The predict() function can be used to predict the probability that the market will go up, given values of the predictors. The type="response" option tells R to output probabilities of the form P(Y = 1|X), as opposed to other information such as the logit. If no data set is supplied to the predict() function, then the probabilities are computed for the training data that was used to fit the logistic regression model. Here we have printed only the first ten probabilities. We know that these values correspond to the probability of the market going up, rather than down, because the contrasts() function indicates that R has created a dummy variable with a 1 for Up.

glm.probs=predict (glm.fits,type ="response")
glm.probs [1:10] # vector contains 1250 obs with some probability value that it will go Up.
##         1         2         3         4         5         6         7 
## 0.5070841 0.4814679 0.4811388 0.5152224 0.5107812 0.5069565 0.4926509 
##         8         9        10 
## 0.5092292 0.5176135 0.4888378
contrasts(Direction)
##      Up
## Down  0
## Up    1

In order to make a prediction as to whether the market will go up or down on a particular day, we must convert these predicted probabilities into class labels, Up or Down. The following two commands create a vector of class predictions based on whether the predicted probability of a market increase is greater than or less than 0.5.

glm.pred=rep("Down" ,1250)
glm.pred[glm.probs >.5]=" Up"

The first command creates a vector of 1,250 Down elements. The second line transforms to Up all of the elements for which the predicted probability of a market increase exceeds 0.5. Given these predictions, the table() function can be used to produce a confusion matrix in order to determine how many observations were correctly or incorrectly classified.

table(glm.pred ,Direction)
##         Direction
## glm.pred Down  Up
##      Up   457 507
##     Down  145 141
mean(glm.pred== Direction)

::::::::

Exercises to complete:
(A) In the logistic regression walkthrough, what does the type="response" option tell R to output?
(B) Say whether each statement agrees with the logistic regression walkthrough, answering yes or no and quoting the words that decide it. (i) When predict() is given no data set, it computes probabilities for the training data used to fit the model. (ii) The first of the two commands builds a vector of 1,250 Up elements. (iii) The contrasts() function shows that R created a dummy variable with a 1 for Down.
(C) Carry on the logistic regression walkthrough from its last line.

::::::::

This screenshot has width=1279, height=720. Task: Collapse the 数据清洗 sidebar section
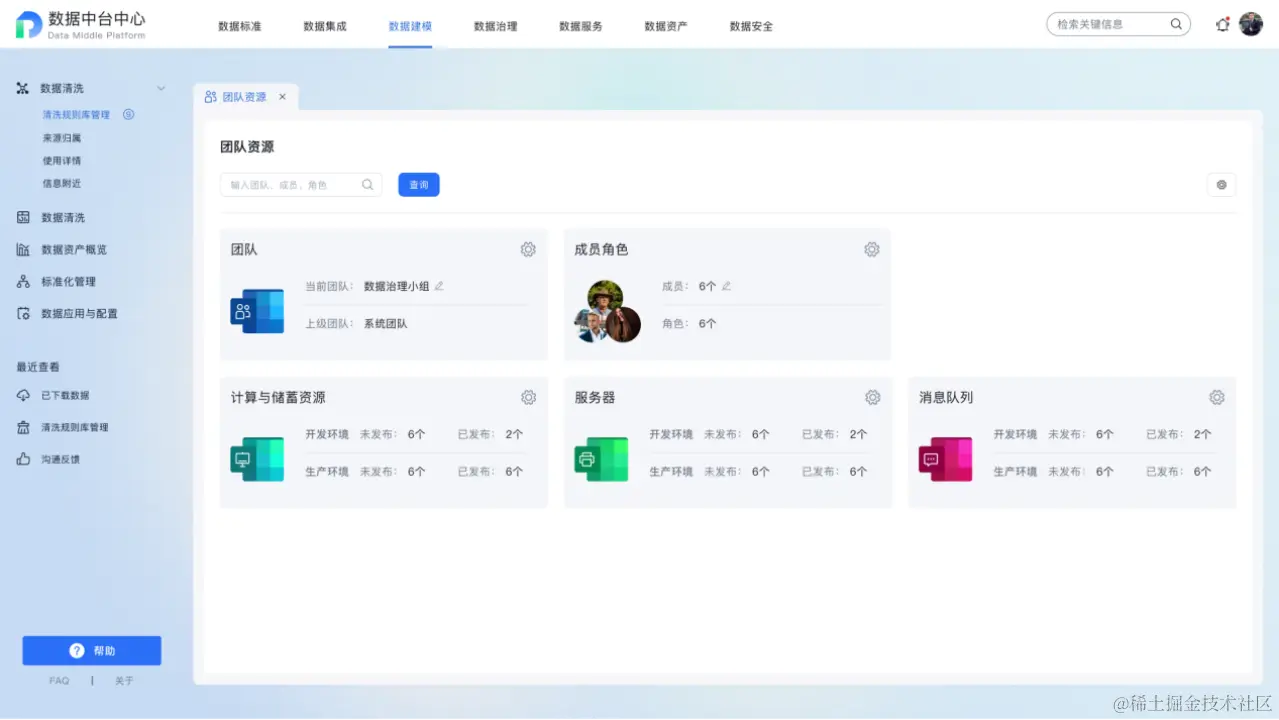161,88
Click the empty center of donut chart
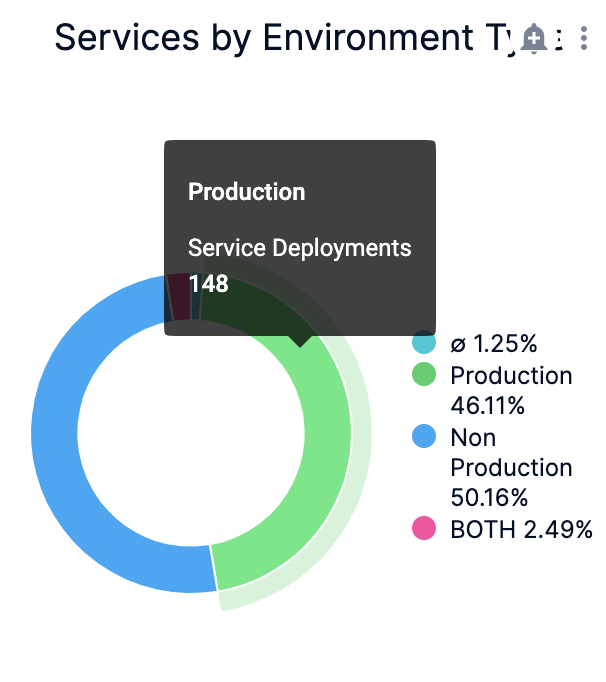 pyautogui.click(x=191, y=434)
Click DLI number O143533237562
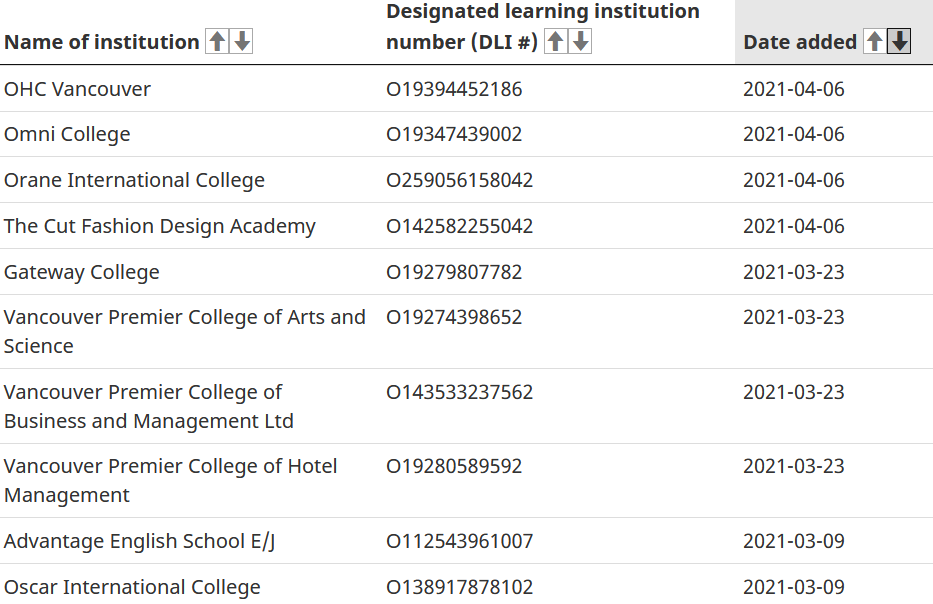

::::::::

Responses:
(A) It tells R to output probabilities of the form P(Y = 1|X), rather than other information such as the logit.

(B)
(i) Yes: "If no data set is supplied to the predict() function, then the probabilities are computed for the training data that was used to fit the logistic regression model."
(ii) No: "The first command creates a vector of 1,250 Down elements."
(iii) No: "R has created a dummy variable with a 1 for Up."

(C)
## [1] 0.116

The diagonal elements of the confusion matrix indicate correct predictions, while the off-diagonals represent incorrect predictions. Hence our model correctly predicted that the market would go up on 507 days and that it would go down on 145 days, for a total of 507 + 145 = 652 correct predictions. Then we computed the fraction of days for which the prediction was correct using mean() = 52.2% meaning logistic regression correctly predicted the movement of the market 52.2% of the time.
At first glance, it appears that the logistic regression model is working a little better than random guessing. However, this result is misleading because we trained and tested the model on the same set of 1,250 observations. That means, training error rate of 100− 52.2 = 47.8%. As we have seen previously, the training error rate is often overly optimistic — it tends to underestimate the test error rate. In order to better assess the accuracy of the logistic regression model in this setting, we will divide the data into train and validation sets.

train =(Year <2005)
Smarket.2005= Smarket [! train ,]
dim(Smarket.2005)
## [1] 252   9
Direction.2005= Direction [! train]

The object train is a vector of 1,250 elements, corresponding to the observations in our data set. The elements of the vector that correspond to observations that occurred before 2005 are set to TRUE, whereas those that correspond to observations in 2005 are set to FALSE. The object train is a Boolean vector, since its elements are TRUE and FALSE. Boolean vectors can be used to obtain a subset of the rows or columns of a matrix. For instance, the command Smarket[train,] would pick out a submatrix of the stock market data set, corresponding only to the dates before 2005, since those are the ones for which the elements of train are TRUE. The ! symbol can be used to reverse all of the elements of a Boolean vector.
Therefore, Smarket[!train,] yields a submatrix of the stock market data containing only the observations with dates in 2005. The output above indicates that there are 252 such observations.

We now fit a logistic regression model using only the subset of the observations that correspond to dates before 2005, using the subset argument. We then obtain predicted probabilities of the stock market going up for each of the days in our test set—that is, for the days in 2005.

glm.fits=glm(Direction∼Lag1+Lag2+Lag3+Lag4+Lag5+Volume ,
data=Smarket ,family =binomial ,subset =train )
glm.probs =predict (glm.fits,Smarket.2005 , type="response")

Notice that we have trained and tested our model on two completely separate data sets: training was performed using only the dates before 2005, and testing was performed using only the dates in 2005. Finally, we compute the predictions for 2005 and compare them to the actual movements of the market over that time period.

glm.pred=rep ("Down" ,252)
glm.pred[glm.probs >.5]="Up"

table(glm.pred ,Direction.2005)
##         Direction.2005
## glm.pred Down Up
##     Down   77 97
##     Up     34 44
mean(glm.pred== Direction.2005)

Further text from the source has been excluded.